Thursday, 20th April 2023 — By Emma Goldman

[HLIT/FLICKR_CC BY 2.0]
THE house I grew up in had a long, black beamed hall filled with dark bookshelves. Six glossy black doors led off to the rooms. Two heavily embroidered chairs sat either side of a heavy table. Placed on top was a telephone.
The telephone was black. For it to ring was rare. For calls to be made from it even rarer, and those had to be brief and after six in the evening when the rates fell. The phone was there for practical purposes only, such as imparting essential information or making plans. Anything else was both socially frivolous and an unnecessary expense.
When I was a teenager, this piece of hitherto adult paraphernalia became an obsessional focal point of my life.
In the evenings after school, I was desperate to call my friends and continue the musings begun at the back of class and cut short by a detention. My parents softened their attitude to phone usage but, as far as I was concerned, insufficiently.
From their perspective, I was always on it, while from mine, no sooner had I started a conversation than I was being told to end it.
Teenage years are defined by the feeling that everyone except you seems to be allowed do the things you can’t. I was certain everybody else could use phones freely. It was intensely annoying when, mid-call, one of the six glossy black doors opened and my mother appeared.
On some occasions, she would mouth at me to “get off the phone”. But on others, would say the words loudly enough for the person on the other end to hear, sending me into paroxysms of embarrassment.
My father had a penchant for dismissing whole sections of the population, and so it was he who brought more existential objections to the situation. Those who whiled away time chatting on the phone were either “idlers” or the “simple-minded”. I sighed in exasperation.
Yet, I knew things could be different. At my friend Julia’s house, I was privy to a life of which I could only dream.
Julia’s mother sat on a high stool in the kitchen and reached for their fashionable cream phone that, in the new, modern way, was attached to the wall.
In the manner of Sybil Fawlty, her conversation consisted of three tantalising words repeated over and again in response to whatever was being said down the line: “Ooh, I know.”
Years later, when I moved to London, I lived with a wheeler-dealer, second-hand Jag dealer who lived at the top of Hampstead.

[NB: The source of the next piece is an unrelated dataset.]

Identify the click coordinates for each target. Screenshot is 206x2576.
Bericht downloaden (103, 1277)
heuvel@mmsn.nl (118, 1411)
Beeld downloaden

Dashing and glamourous, he came home one evening cradling an early mobile phone. About a foot long, it had antennae coming out of the top like wire whiskers. Jeremy could in theory now call his potential buyers whenever and from wherever he happened to be.
In practice, because of the limited coverage, large parts of NW3 and 1 were excluded.

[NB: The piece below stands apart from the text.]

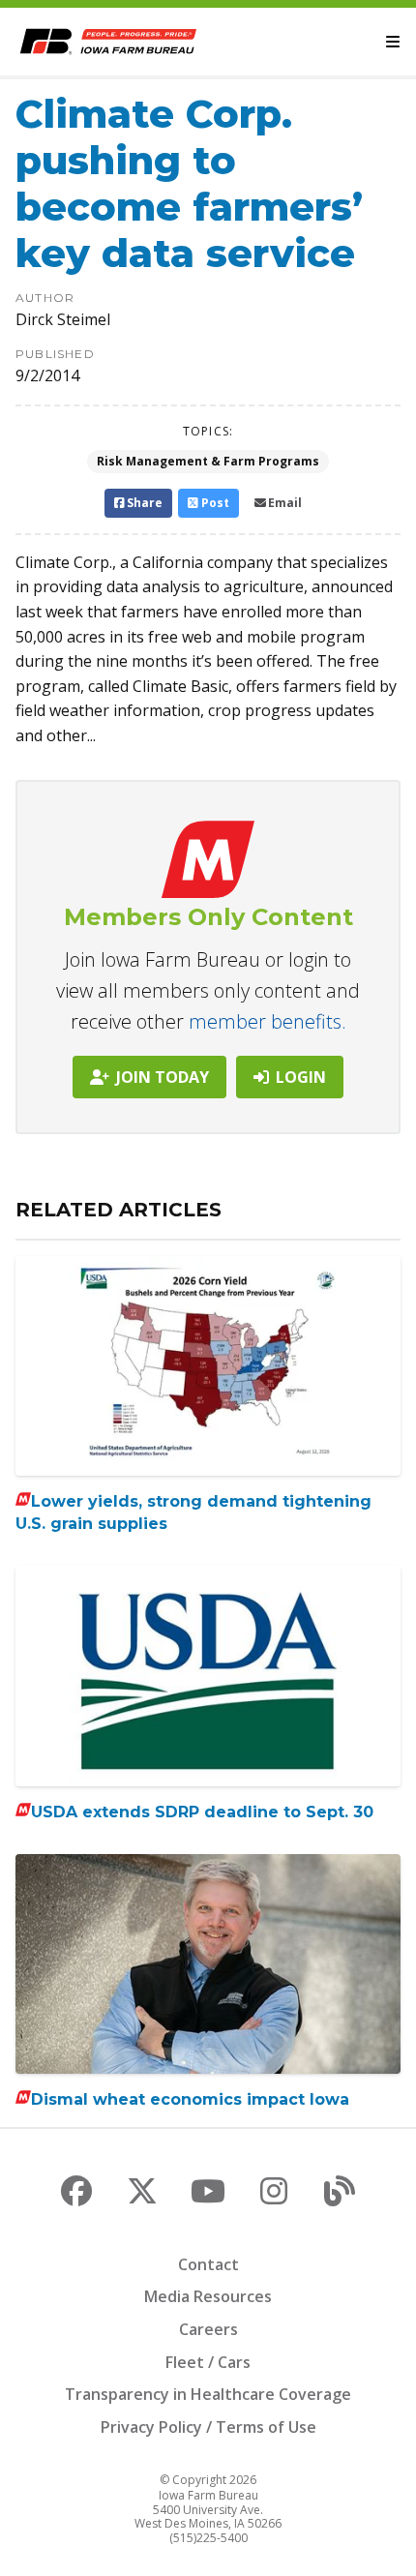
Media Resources (208, 2296)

I declared it a waste of money. And having partly metamorphosed into my father’s child, asked what sort of person wanted to talk on the phone in the daytime anyway? It would “never catch on”.

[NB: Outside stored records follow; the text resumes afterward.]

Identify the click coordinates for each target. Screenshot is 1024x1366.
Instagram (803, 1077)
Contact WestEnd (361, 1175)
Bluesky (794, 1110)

As more years passed, I grew right away from wanting to spend much time on a phone. Speaking to a disembodied voice is now something done only for practical purposes.
But at the theatre last week, I was reminded of the old teenage me who hankered after the phone on the hall table.
My seat looked down on the silhouetted heads and shoulders of the stalls. As an actor began a soliloquy, a light caught my eye.
A man in Row E was scrolling a social media site. After a few minutes he put it away.
But then he took it out again. Not long afterwards, on the other side of the stalls, a second phone lit up.
Now a woman was also on social media. The knowledge neither could see me didn’t stop me glaring into the darkness. Surely a member of the now not so silhouetted audience would complain? But, as if coming to mock me, another two phones flashed.
In the apparent absence of either ushers or audience protest, I pictured my mother.
If only she had been there to step through not the glossy black door of old, but the auditorium.
Come back in glory to tell the offenders, in her no-nonsense, cut-glass accent, what she once told the teenage me.
Yet possibly the desire to be connected has always been relentless and obsessional. As children we threaded string through holes in the bottom of cans, disappeared into separate rooms, and spoke into the cavernous metal. They failed to be the walkie-talkies Blue Peter had promised and so we instead shouted from the rooms. Perhaps we should count our blessings this method of communication never caught on at the theatre.